START SUPPLIED RECORDS

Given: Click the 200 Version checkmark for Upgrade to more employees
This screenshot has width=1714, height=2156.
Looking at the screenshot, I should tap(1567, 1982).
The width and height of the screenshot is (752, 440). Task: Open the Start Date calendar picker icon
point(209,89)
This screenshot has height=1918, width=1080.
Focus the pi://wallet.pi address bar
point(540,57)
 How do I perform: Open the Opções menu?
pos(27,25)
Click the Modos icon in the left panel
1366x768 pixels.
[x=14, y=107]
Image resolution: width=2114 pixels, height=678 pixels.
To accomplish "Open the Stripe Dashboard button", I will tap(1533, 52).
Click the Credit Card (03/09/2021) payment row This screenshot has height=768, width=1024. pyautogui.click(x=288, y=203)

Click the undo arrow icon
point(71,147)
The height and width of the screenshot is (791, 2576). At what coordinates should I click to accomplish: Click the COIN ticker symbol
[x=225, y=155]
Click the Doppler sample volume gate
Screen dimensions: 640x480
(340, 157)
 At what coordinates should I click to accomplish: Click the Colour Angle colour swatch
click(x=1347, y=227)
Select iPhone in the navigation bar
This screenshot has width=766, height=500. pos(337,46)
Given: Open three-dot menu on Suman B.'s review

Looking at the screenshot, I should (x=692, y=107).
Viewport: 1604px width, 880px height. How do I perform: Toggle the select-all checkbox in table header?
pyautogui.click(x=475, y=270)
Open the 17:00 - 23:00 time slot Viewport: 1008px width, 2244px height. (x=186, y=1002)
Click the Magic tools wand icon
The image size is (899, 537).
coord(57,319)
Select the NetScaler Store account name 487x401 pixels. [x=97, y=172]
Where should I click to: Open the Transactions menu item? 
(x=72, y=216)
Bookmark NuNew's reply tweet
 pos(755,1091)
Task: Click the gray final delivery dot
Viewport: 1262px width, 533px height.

END SUPPLIED RECORDS

Write a verbatim copy of the listing above.

--- WRITTEN RESPONSE ---
Given: Click the 200 Version checkmark for Upgrade to more employees
This screenshot has width=1714, height=2156.
Looking at the screenshot, I should tap(1567, 1982).
The width and height of the screenshot is (752, 440). Task: Open the Start Date calendar picker icon
point(209,89)
This screenshot has height=1918, width=1080.
Focus the pi://wallet.pi address bar
point(540,57)
 How do I perform: Open the Opções menu?
pos(27,25)
Click the Modos icon in the left panel
1366x768 pixels.
[x=14, y=107]
Image resolution: width=2114 pixels, height=678 pixels.
To accomplish "Open the Stripe Dashboard button", I will tap(1533, 52).
Click the Credit Card (03/09/2021) payment row This screenshot has height=768, width=1024. pyautogui.click(x=288, y=203)

Click the undo arrow icon
point(71,147)
The height and width of the screenshot is (791, 2576). At what coordinates should I click to accomplish: Click the COIN ticker symbol
[x=225, y=155]
Click the Doppler sample volume gate
Screen dimensions: 640x480
(340, 157)
 At what coordinates should I click to accomplish: Click the Colour Angle colour swatch
click(x=1347, y=227)
Select iPhone in the navigation bar
This screenshot has width=766, height=500. pos(337,46)
Given: Open three-dot menu on Suman B.'s review

Looking at the screenshot, I should (x=692, y=107).
Viewport: 1604px width, 880px height. How do I perform: Toggle the select-all checkbox in table header?
pyautogui.click(x=475, y=270)
Open the 17:00 - 23:00 time slot Viewport: 1008px width, 2244px height. (x=186, y=1002)
Click the Magic tools wand icon
The image size is (899, 537).
coord(57,319)
Select the NetScaler Store account name 487x401 pixels. [x=97, y=172]
Where should I click to: Open the Transactions menu item? 
(x=72, y=216)
Bookmark NuNew's reply tweet
 pos(755,1091)
Task: Click the gray final delivery dot
Viewport: 1262px width, 533px height.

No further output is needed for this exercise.